2. Run text/textile workshops in the region/s using book weaves, writing/drawing and other methods. Try out a series of core questions to see which resonate with participants and feel relevant to the form of the work.

3. Create a network of participating venues that then link into specific target groups to participate in the project. Plan the nomadic path of the weave itself and its development in one/series of large venues within the next 2-3 years.

4. Collaborate with an architectural/structural consultant to consider ways in which this final space could be created. I am considering collaboration with an architect and software designer, as what I need to develop is really a large scale piece of soft architecture which will need its own budget and longer timeframe.

I am very open to developing an intermediary stage experimental work that works more site –specifically with the textile-text wrapping of existing architecture in some way.

5. Take a ‘Mother Spool’ around with me to workshops and other situations and invite people to add to it. Use existing content from Mother to Mother site to begin the spool. Develop an online access point for adding text to the spool. Other spools could be sent out around the world and then be sewn to the mother spool once we are ready to weave the space.

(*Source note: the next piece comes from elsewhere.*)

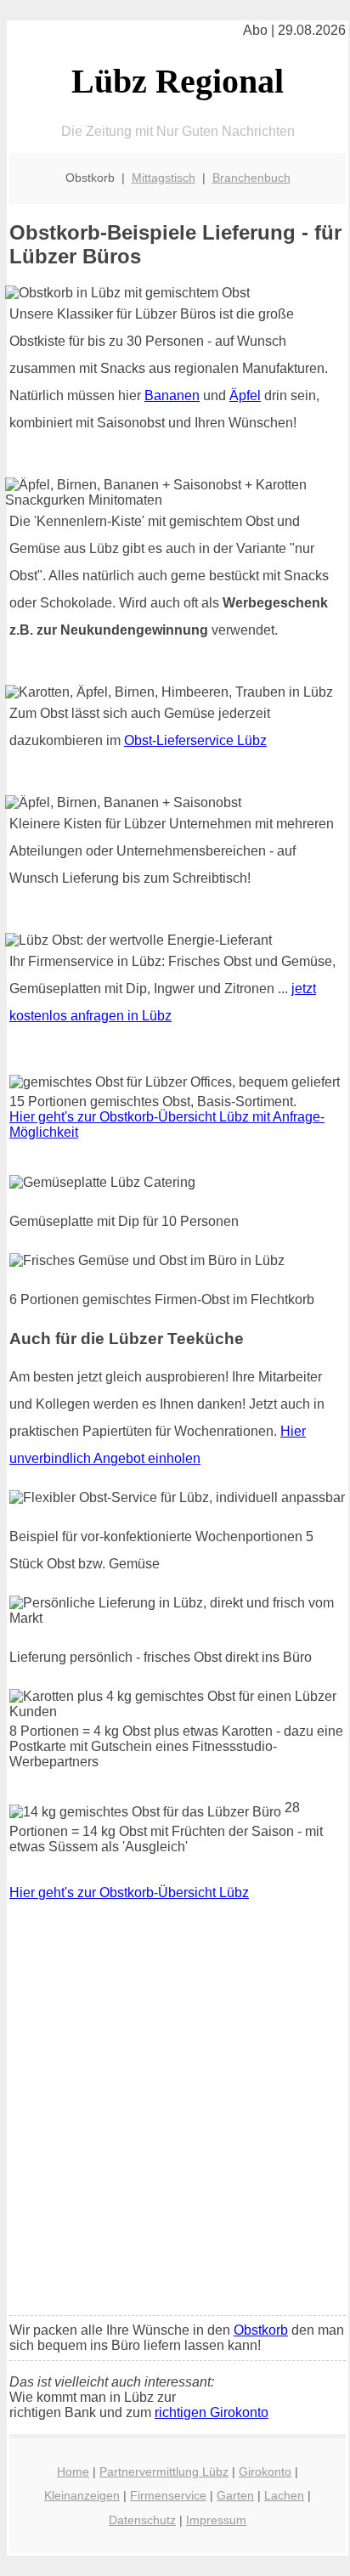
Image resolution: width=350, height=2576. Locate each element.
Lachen (284, 2495)
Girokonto (265, 2471)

The creation of these Child spools could be done not only online but by participating venues on the final trail independently. There would needto be an overall context to the participatory framework prior to final exhibition, i.e. through the venues, to guarantee a meaningful outcome and also to open up a publicised channel for the work as it develops, both online and in-venue'.

I have had some vital conversations and thoughts since writing this which i will detail here soon.Time for rest now.